Bonus content: virtual textures
These are my personal notes on the sparse bindless texture arrays video by Aurailus. This video looks great BUT it contains a bunch of errors, and it ended up leading me somewhat astray. The mistakes are pointed out in a very thorough, practical information dense comment thread started by @fabiangiesen306. I copied the comment chain below since I cannot link directly to a Youtube comment (nor do I trust in it remaining online longer than this page). I keep a link to this video because I still do find it useful on two accounts:
- As a very good explainer of virtual textures, once you factor in the correction
- As a cautionary tale on the fact that for many techniques, documentation is quite sparse, and that testing on small samples can be misleading
Textures management techniques:
- Texture arrays: Bind only once instead of once by texture.
- Virtual textures: Not all textures are actually backed by physical memory. The data is only loaded when it is required. Some form of indirection is required for mapping virtual resources to their location in physical memory.
- Sparse textures: Textures can be bound to memory non-contiguously. For instance, we could divide textures (including mipmaps) into tiles and update a single tile at a time. Some form of indirection is also required.
- Sparse virtual textures (aka megatextures): These mix the two above ideas. We split our textures (including mipmaps) into tiles (whose size match that of a page of physical memory; this is the sparse part), and we load such tiles in physical memory only when they are actually required (this is the virtual part). János Turánszki has a cool video showcasing what the result looks like in practice.
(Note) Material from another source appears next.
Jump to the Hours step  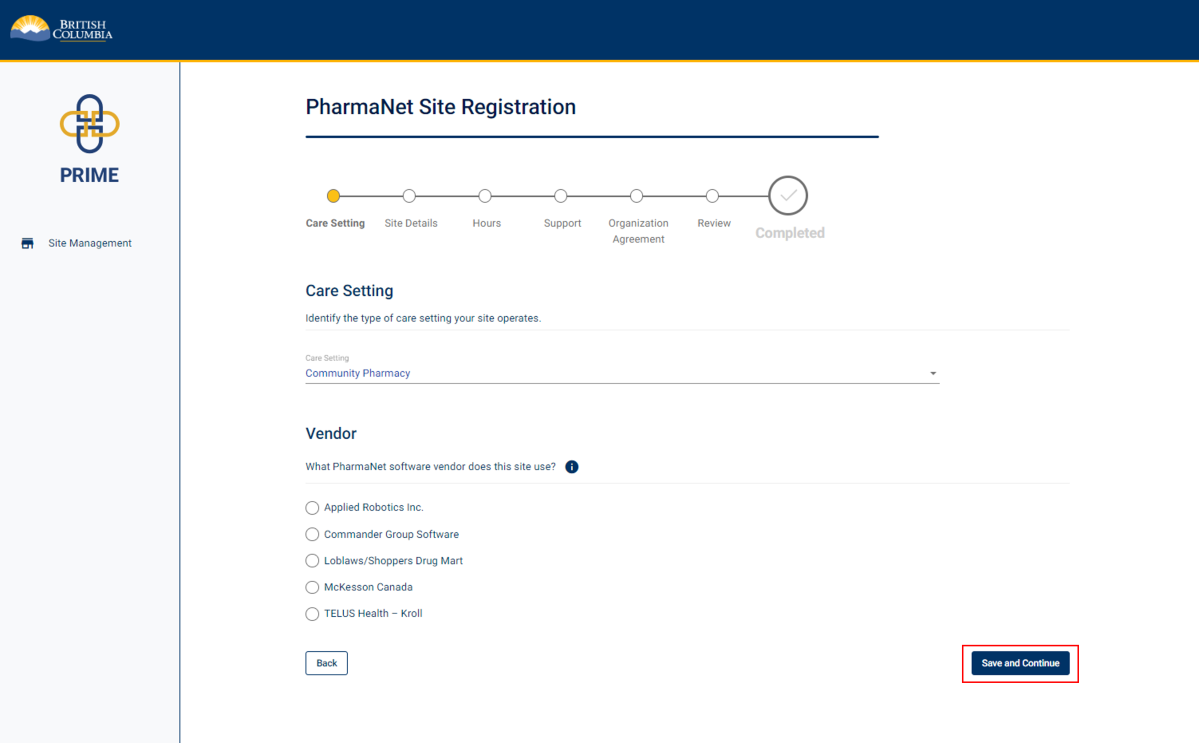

The performance of GPU-side virtual texturing is poor for security reasons: the system checks that you only ever access memory that is yours. I feel like those should be avoidable in most cases: if no other private computations are running on the GPU at the time, then why lock everything up? Oh, some desktop environments use the GPU. Still, I feel like always limiting performance is a bit silly.
Comment thread
I work on Unreal Engine on numerous things including most of the texture processing/streaming stack, some notes:
- GL implementation's low texture bind point limitation is really just a GL-ism. For example, on Windows, going back as far as D3D10 (that was 2006!), D3D required support for 128 texture bind points _per shader stage_. So you could have 128 textures for vertex shaders, another 128 for your fragment shaders, all in the same batch. GPU HW has supported way higher limits than GL usually exposes for decades.
- That said, even though the actual limit is usually way higher than you can access with unextended GL, bind point limits are per-batch. You can change the bound textures for every draw call if you want, and it is in fact completely normal for games to change active texture bindings many thousands of times per frame. This is true for GL as well.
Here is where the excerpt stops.